Cellular adaptation extends the lifespan of organelles and enzymes.

"The lifespan of cell organelles, DNA, and essential enzymes is extended through adaptation. The cellular (membrane-phospholipid) composition adapts towards a lower content of unsaturated fatty acids."

– June 1992 – Ray Peats Newsletter

Increased adaptive capacity of the organism to toxins

"Aging, stress, and heavy alcohol consumption increase intestinal permeability, leading to increased absorption of microbial toxins. Laxatives, carrot fiber (not carrot juice), activated charcoal, and a small amount of sodium thiosulfate reduce the formation and absorption of toxins and increase the body's adaptive capacity. Belladonna may improve intestinal function if cramps occur during drug withdrawal."

– June 1991 – Ray Peats Newsletter

Systemic effects of estrogen and stress adaptation

"Around 1940, Hans Selye discovered that the systemic effect of estrogen mimics the shock phase of the stress response. In shock, insufficient blood circulation and thus insufficient tissue oxygenation are the main problem, and Selye considered adrenal steroids to be crucial for solving the problem and creating adaptation to stress."

– July 1991 – Ray Peats Newsletter

Osmotic adaptation of salmon and accelerated aging by hormones

“Another fish species, the salmon, which returns to freshwater to reproduce, shows the other extreme of adaptation to an osmotic problem. Having lived isotonic in the hypertonic marine environment, maintaining its mineral content and osmolarity lower than that of the seawater, it must suddenly adapt to the extremely hypotonic freshwater. The secretion of prolactin and glucocorticoid steroids appears to facilitate this sudden adaptation, but these hormones also seem to induce an explosively rapid kind of aging. I think their condition is comparable to the Cushing-like symptoms commonly seen in middle-aged people.”

– July 1991 – Ray Peats Newsletter

Cumulative factors in aging and adaptation

"The idea that many factors act in the same direction and tend to have a cumulative effect seemed to me to be of general biological significance. It seemed to be part of the answer to the question of what it is that is lost or accumulated during aging, which explains the reduced ability to adapt to the changing environment."

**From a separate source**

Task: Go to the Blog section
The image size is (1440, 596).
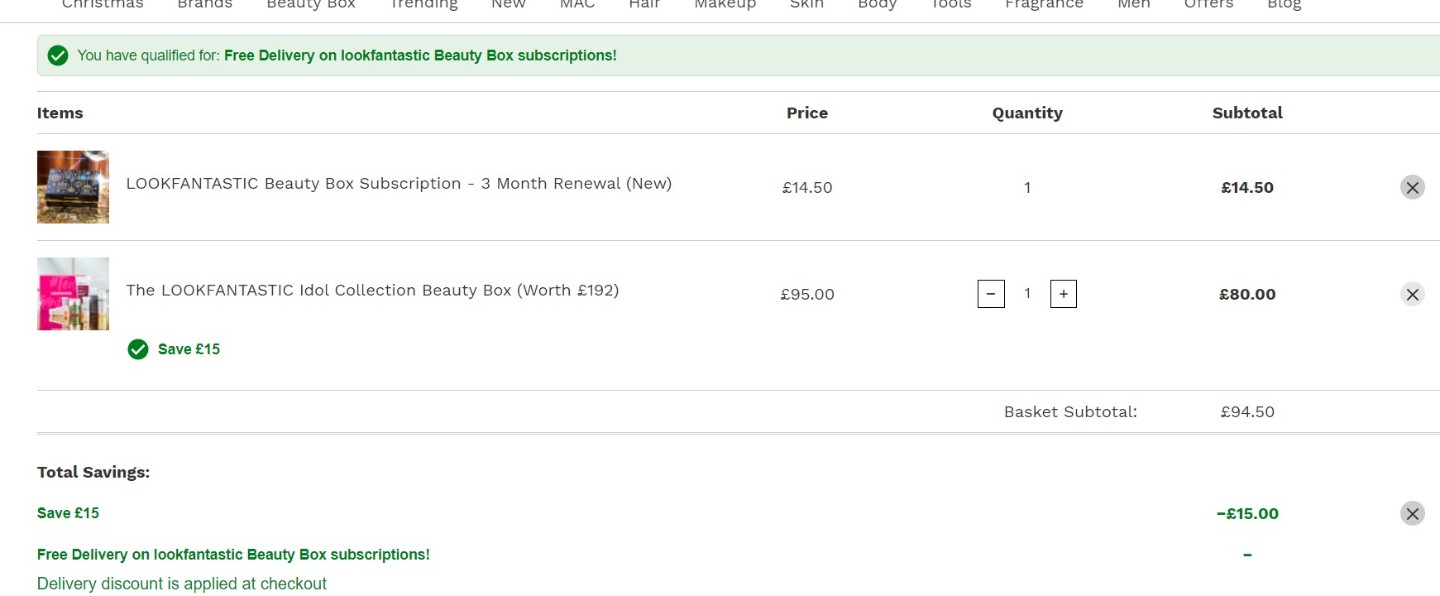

– October 1990 – Ray Peats Newsletter

Warburg and Burk's findings on respiratory defects and cancer

"What if the respiratory defect so meticulously documented by Warburg and Burk is the result of damage to the detoxifying rhodanese enzyme? If cyanide is a general threat to respiration, a rhodanese deficiency would allow it to damage respiration, and this, according to Warburg, should either lead to cell death or, if the cell can adapt sufficiently, to the development of cancer."